Text under study below:
Poor insureds usually pay for the highest credentials they can afford, but a wealthy insurance company literally buys their claim denials by offering internal physicians incentives and bonuses for producing file documentation in support of claim denials. Insurance physician’s credentials are usually bought and paid for by the disability insurer, and are well worth the money at the back end.
The more paper in the insured’s claim file, the more credible the denial looks to regulators. One would think state insurance commissioners and US Department of Labor officials would have caught on to this deception. Many in the industry believe the DOI “gets it”, but just turns a deaf ear in support of bedfellows in the industry.
The important point I’m trying to make is that all disability insurers have to deny SOME legitimate claims in order to make a profit. It is possible to do this by producing what appears to be credible file documentation by medical and vocational specialists claiming benefits are non-compensable. The internal claims review processes of all disability insurers is built around producing claim file documentation supporting the nonpayment of claims. ERISA laws enable the disability insurer to do just that.
End of Text under study.
Dataset records below:
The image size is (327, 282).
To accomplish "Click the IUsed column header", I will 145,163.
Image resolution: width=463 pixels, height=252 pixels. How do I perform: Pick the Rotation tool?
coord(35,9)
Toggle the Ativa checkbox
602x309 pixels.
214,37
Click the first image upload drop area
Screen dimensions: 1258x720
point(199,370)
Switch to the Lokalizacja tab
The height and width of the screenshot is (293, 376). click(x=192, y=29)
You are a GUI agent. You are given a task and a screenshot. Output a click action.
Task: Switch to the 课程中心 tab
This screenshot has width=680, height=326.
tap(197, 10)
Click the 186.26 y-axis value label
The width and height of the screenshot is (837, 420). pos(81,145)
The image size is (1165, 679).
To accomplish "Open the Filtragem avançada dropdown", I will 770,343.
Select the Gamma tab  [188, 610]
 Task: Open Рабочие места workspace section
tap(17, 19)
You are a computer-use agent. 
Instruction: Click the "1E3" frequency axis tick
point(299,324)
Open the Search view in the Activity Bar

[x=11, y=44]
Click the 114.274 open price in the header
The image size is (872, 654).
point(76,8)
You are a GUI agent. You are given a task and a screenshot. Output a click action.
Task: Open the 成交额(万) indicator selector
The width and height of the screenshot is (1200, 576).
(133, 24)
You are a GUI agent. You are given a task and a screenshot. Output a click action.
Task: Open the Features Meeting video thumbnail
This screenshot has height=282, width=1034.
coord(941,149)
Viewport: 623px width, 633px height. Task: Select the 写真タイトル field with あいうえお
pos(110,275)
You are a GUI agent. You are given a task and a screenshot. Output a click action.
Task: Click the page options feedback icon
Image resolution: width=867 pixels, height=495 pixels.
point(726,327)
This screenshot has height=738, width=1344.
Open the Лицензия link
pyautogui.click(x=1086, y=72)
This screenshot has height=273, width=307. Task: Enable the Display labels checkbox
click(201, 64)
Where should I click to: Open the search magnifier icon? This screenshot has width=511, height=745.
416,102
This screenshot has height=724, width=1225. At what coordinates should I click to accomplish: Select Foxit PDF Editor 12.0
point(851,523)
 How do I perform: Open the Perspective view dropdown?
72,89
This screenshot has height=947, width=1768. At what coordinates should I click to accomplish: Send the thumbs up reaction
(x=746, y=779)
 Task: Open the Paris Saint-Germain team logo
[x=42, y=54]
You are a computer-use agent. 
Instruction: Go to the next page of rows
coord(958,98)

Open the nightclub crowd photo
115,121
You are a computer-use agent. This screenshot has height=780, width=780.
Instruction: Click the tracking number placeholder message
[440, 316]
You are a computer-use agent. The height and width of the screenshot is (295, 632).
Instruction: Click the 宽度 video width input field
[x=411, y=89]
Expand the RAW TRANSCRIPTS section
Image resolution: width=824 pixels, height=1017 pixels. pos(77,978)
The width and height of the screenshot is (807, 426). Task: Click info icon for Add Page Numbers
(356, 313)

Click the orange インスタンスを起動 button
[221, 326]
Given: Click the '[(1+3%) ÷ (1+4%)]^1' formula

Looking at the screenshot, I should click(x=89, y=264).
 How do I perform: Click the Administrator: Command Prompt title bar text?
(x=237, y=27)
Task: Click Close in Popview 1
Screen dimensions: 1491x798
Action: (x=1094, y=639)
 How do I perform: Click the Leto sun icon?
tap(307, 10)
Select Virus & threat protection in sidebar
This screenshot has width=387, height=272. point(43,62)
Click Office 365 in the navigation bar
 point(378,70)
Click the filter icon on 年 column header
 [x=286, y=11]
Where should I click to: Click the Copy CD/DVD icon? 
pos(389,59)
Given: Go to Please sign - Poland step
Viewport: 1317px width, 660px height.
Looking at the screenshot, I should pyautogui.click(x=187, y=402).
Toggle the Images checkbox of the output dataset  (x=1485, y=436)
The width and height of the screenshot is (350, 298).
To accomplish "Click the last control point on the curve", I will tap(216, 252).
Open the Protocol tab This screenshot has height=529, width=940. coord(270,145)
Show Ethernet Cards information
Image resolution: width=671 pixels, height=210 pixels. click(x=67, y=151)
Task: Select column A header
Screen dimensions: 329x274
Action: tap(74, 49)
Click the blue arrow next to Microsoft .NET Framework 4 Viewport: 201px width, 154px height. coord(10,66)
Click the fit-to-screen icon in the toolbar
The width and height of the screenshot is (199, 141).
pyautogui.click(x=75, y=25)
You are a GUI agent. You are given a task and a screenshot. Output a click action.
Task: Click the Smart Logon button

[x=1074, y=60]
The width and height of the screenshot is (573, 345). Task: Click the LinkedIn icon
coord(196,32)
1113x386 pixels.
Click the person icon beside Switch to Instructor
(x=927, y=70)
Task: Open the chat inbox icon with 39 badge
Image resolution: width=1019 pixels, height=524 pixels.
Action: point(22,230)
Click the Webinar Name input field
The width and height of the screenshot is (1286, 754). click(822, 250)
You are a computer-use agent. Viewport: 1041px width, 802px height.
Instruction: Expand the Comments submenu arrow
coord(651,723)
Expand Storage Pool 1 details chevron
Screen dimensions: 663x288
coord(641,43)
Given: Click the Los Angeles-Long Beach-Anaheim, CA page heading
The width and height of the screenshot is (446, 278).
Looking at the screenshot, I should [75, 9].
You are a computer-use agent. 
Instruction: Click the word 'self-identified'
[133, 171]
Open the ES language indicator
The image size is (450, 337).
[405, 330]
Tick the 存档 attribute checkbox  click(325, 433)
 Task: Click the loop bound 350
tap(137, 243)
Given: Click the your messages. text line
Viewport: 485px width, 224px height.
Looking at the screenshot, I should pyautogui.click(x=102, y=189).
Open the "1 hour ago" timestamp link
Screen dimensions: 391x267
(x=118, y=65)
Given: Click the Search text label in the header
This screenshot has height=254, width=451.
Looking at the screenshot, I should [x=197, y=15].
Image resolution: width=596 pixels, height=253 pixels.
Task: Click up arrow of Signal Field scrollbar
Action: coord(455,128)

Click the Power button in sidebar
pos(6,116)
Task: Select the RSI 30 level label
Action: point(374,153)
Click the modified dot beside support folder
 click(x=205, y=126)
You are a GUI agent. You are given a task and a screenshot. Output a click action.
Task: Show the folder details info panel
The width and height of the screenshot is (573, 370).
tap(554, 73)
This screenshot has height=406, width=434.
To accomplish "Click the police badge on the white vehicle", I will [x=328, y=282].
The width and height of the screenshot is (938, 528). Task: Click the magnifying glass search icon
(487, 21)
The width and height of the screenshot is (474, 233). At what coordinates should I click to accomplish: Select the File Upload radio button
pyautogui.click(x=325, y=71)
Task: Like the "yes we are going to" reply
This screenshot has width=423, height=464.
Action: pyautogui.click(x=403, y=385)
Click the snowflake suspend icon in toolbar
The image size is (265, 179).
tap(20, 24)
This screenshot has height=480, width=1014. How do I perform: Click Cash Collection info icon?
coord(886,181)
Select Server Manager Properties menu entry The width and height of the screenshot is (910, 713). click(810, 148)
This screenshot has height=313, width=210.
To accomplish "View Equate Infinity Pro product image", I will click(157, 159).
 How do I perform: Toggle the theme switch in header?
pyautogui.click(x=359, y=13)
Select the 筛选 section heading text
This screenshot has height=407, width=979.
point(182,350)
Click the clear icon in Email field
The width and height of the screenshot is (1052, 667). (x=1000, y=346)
End of Dataset records.
## Task A
Translate this sentence from the passage on disability insurance claim denials into Spanish: "The more paper in the insured’s claim file, the more credible the denial looks to regulators."
## Task B
Extend the passage on disability insurance claim denials past its last sentence.

## Response area A
Cuanto más papel haya en el expediente de reclamación del asegurado, más creíble les parece la denegación a los reguladores.

## Response area B
It’s important to be clear here that disability insurers do not attempt to deny ALL claims since some claims obviously should be paid and would be difficult to challenge. This means the claims process must include some methodology for targeting those claims, that with a minimum of paperwork, could be supported for denial even though at close inspection, the claims probably should be paid.
If you play the numbers, not all of the denied claims will be appealed or challenged. Disability insurers count on that and usually win at the crap table!
Companies like Unum, The Hartford, Prudential and others must DO something over and above the expectation of just denying claims that should not be paid. In other words, all insurance companies must proactively DO something to deny claims that ordinarily should be paid by making them credibly appear non-compensable. Dollar for dollar, this is how profit is made in the disability claims industry.
“And, how do insurers do that?”, you might ask. The simple answer is, “they produce paper”. In order to defend an unjust denial disability insurers must produce credible claim file documentation which supports the fact the claim should not be paid. This is a process I have referred to in the past as “stacking the deck” against the insured. The more documented paper in the claim file, the better the disability insurer can defend the denial to ERISA and other regulators.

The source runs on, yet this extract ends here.